The voluminous bill--which was more than 70 pages long--would have put legal mechanisms in place to shut down Internet websites suspected of directly or indirectly infringing on intellectual property rights. Introduced by Texas Republican Rep. Lamar Smith, H.R. 3261 or the Stop Online Privacy Act, had both widespread opposition and support from the biggest media companies in the country. SOPA's counterpart in the Senate, S. 968, or the Protect IP Act of 2011, granted authority to the U.S. attorney general to take action against a registrant of a foreign domain name by an Internet site dedicated to infringing activities.
If enacted, SOPA would have enabled the attorney general to seek court orders that would have shut down websites "committing or facilitating" intellectual property rights infringements; required Internet providers to block sites infringing on these rights; included among criminal offenses copies of public performances; and increased the penalties for violations of intellectual property rights.
Though lawmakers held a markup session at the end of 2011, they ultimately decided to postpone further action until this legislative session. On Jan. 20, Smith indefinitely postponed consideration of the bill saying: "The committee will continue work with both copyright owners and Internet companies to develop proposals that combat online piracy and protect America's intellectual property. We welcome input from all organizations and individuals who have an honest difference of opinion about how best to address this widespread problem. The committee remains committed to finding a solution to the problem of online piracy that protects American intellectual property and innovation."
As evidenced by the nature of the companies and sites that publicly denounced the legislation--names like Wikipedia and Craigslist--the bill's scope encompassed far more than the intellectual property rights (and revenues) it sought to protect.
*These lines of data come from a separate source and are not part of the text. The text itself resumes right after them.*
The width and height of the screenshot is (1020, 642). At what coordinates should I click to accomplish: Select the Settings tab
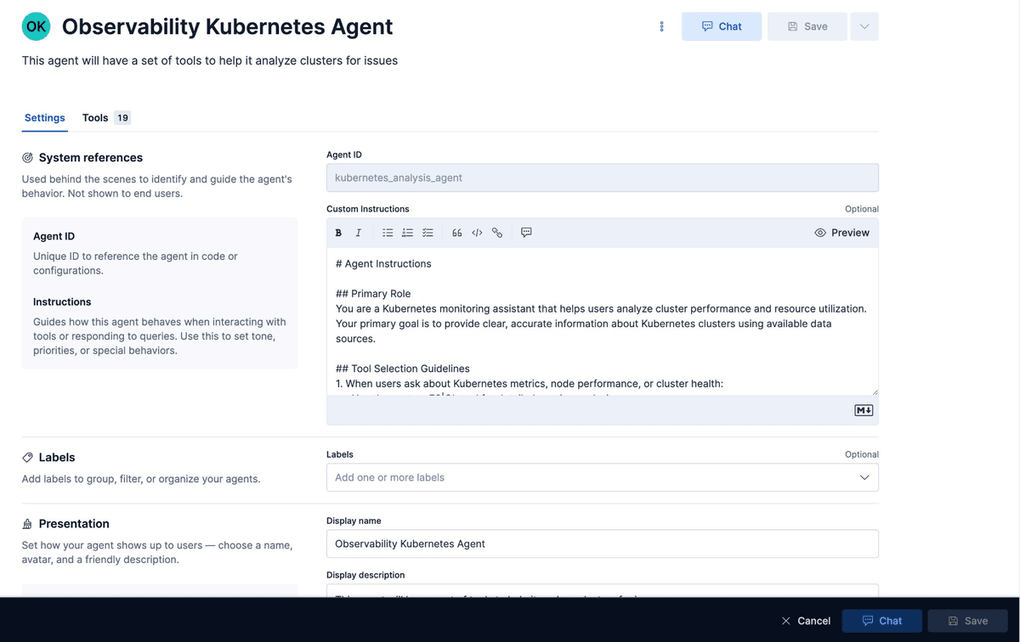pos(44,117)
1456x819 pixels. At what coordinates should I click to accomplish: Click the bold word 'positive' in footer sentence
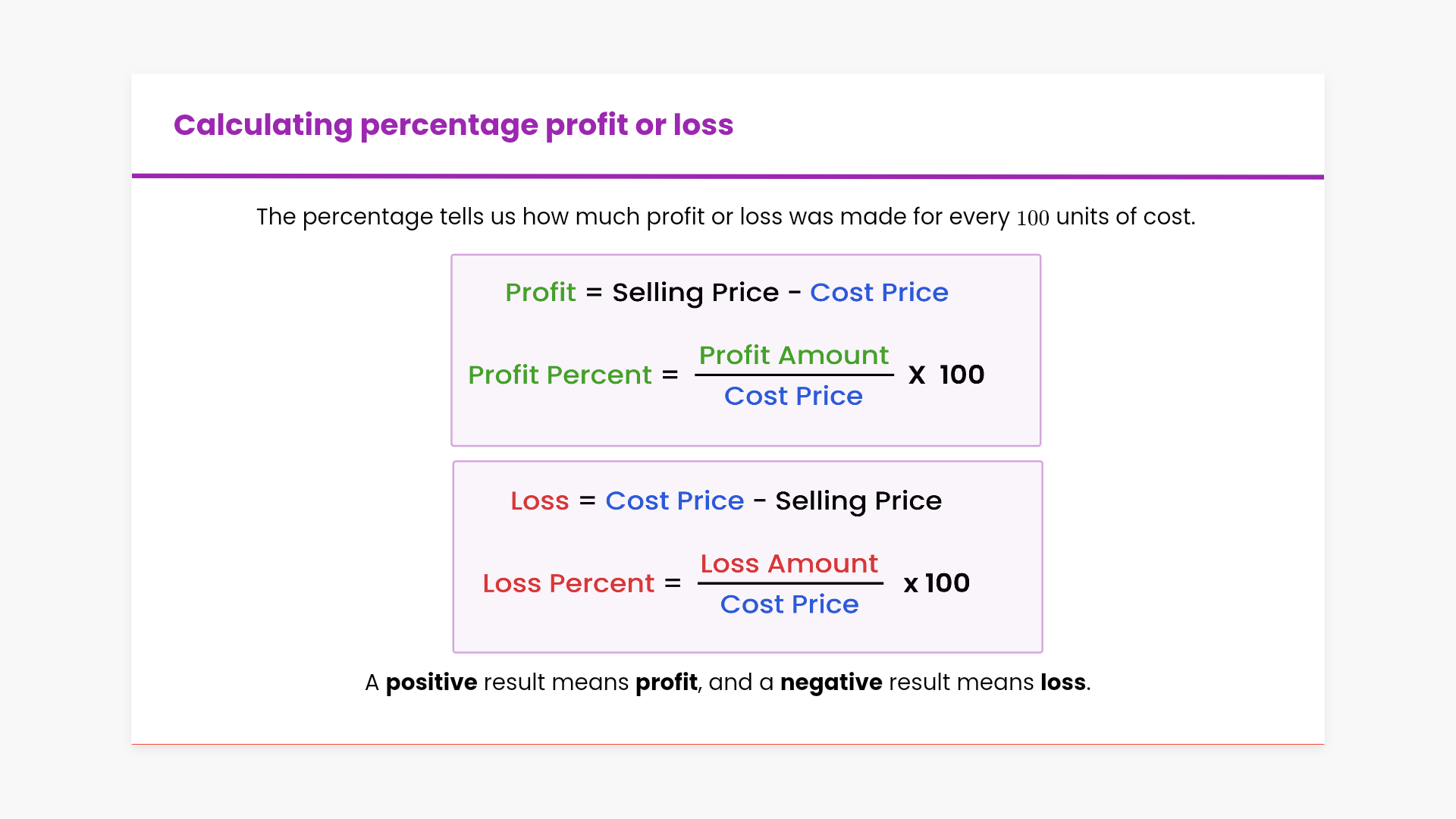431,682
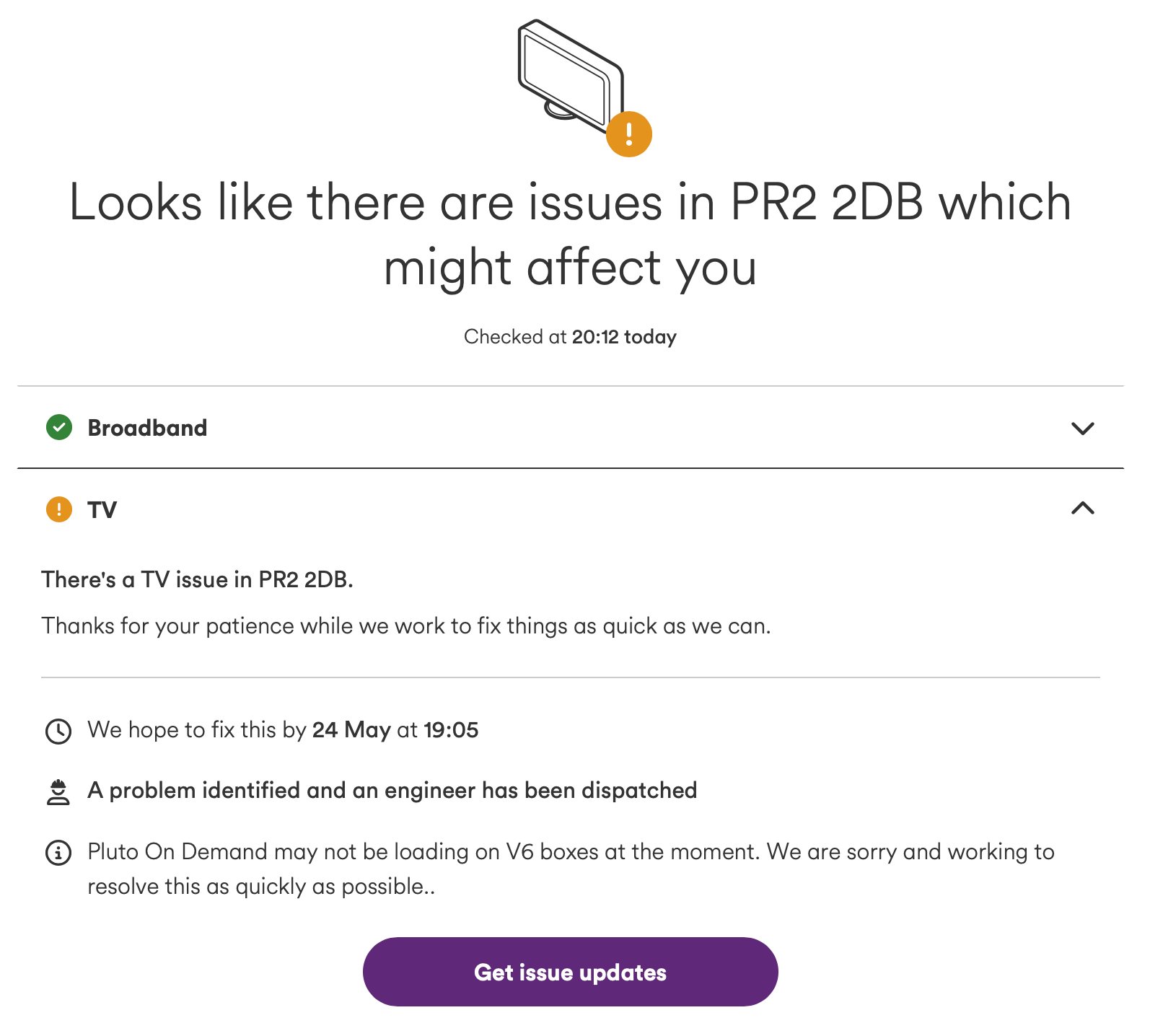Click the info icon beside Pluto notice
This screenshot has width=1150, height=1036.
[x=58, y=853]

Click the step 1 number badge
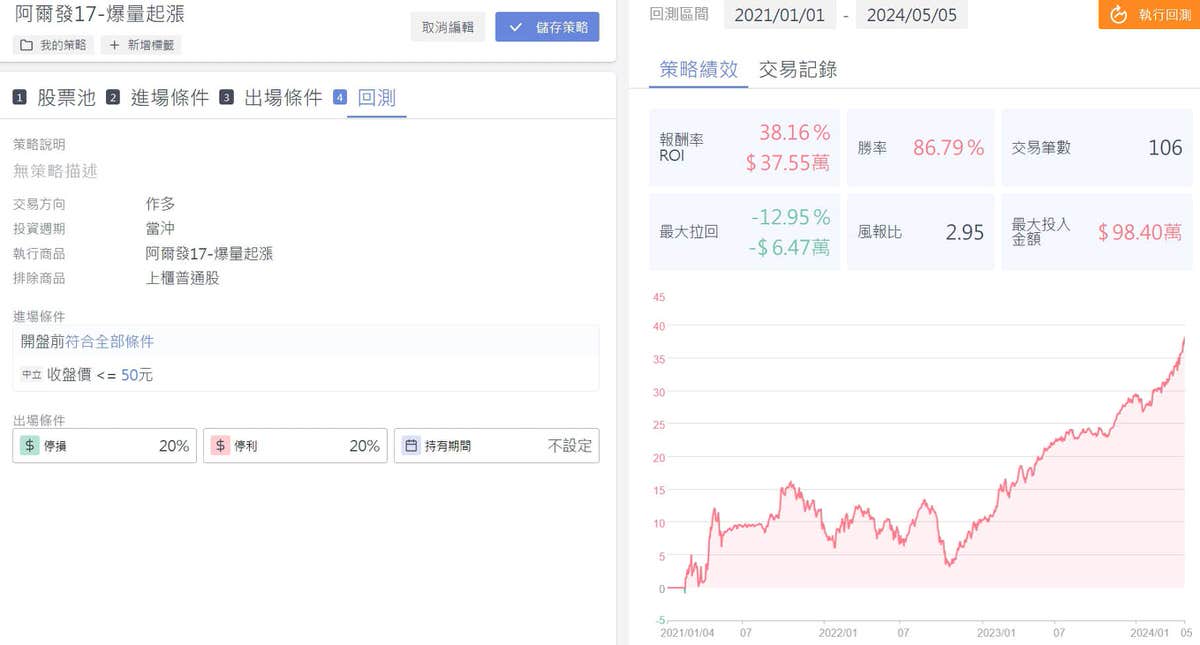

Because the proposed legislation gave the AG the ability to shut down websites through court orders, many worried about the bill's potential to stifle creative sharing and free e-commerce.
Wikipedia staged its first-ever public protest by shutting down its English site for 24 hours on Jan. 18. Several other sites, including Reddit and XDA, followed or threatened to follow suit. Craigslist, the free classifieds site, posted a prominent "Stop SOPA and PIPA" note on its homepage.
Perhaps more importantly, the bill had many wondering whether the controls put in place by this legislation bordered on censorship.
"In the U.S., our legal system maintains that the burden of proof is on the accuser, and that people are innocent until proven guilty," the blog site Wordpress recently posted in a message to its users. "This tenet seems to be on the chopping block when it comes to the web if these bills pass, as companies could shut down sites based on accusation alone."
Among Boise's community of musicians, filmmakers and producers, artists have much to say on the subject. If the points they raise are any indication, the exhaustive debate on the challenges and issues surrounding intellectual property rights will continue to rage.
Neither of Idaho's representatives are members of the House Judiciary Committee, where the bill was waiting further action, but both spoke to BW about the bill before it was shelved.
Rep. Raul Labrador expressed his concerns with SOPA in an email to Boise Weekly: "While piracy is an international problem that stifles creativity and impedes economic growth, the implementation of SOPA would have created serious problems of its own," Labrador said. "I am pleased that the Judiciary Committee has scaled back its efforts to pass this bill and remain hopeful that we can craft a bill that protects intellectual property, as well as the open and entrepreneurial nature of the Internet itself."
According to Nikki Watts, Rep. Mike Simpson's communications director, his office was still reviewing the legislation and did not take a position before it died in committee.
SOPA's counterpart in the Senate, known as PIPA, was co-sponsored by Sen. Jim Risch. His office said that when it was introduced and at the following hearing there was no opposition. Later, after some in the Internet community began to express concerns about some of the provisions, Risch decided to re-examine the bill.
"Online piracy is a very, very serious problem," Risch said in a statement. "Recently, concerns have been raised about the proposed legislation that warrant another look at the bill. I am willing to take more time to re-examine the bill to see if those issues have merit, and if so, what changes can be made to resolve those concerns."
SOPA and PIPA's big-name supporters included Comcast/NBC Universal, Viacom and Capitol Records. Its opponents and critics included Discover, AOL, Facebook and Google. Supporters were quick to point out that the bill targeted "rogue sites," those outside the reach of U.S. law. Its critics said the bill had widespread negative implications rooted in the restriction of online access.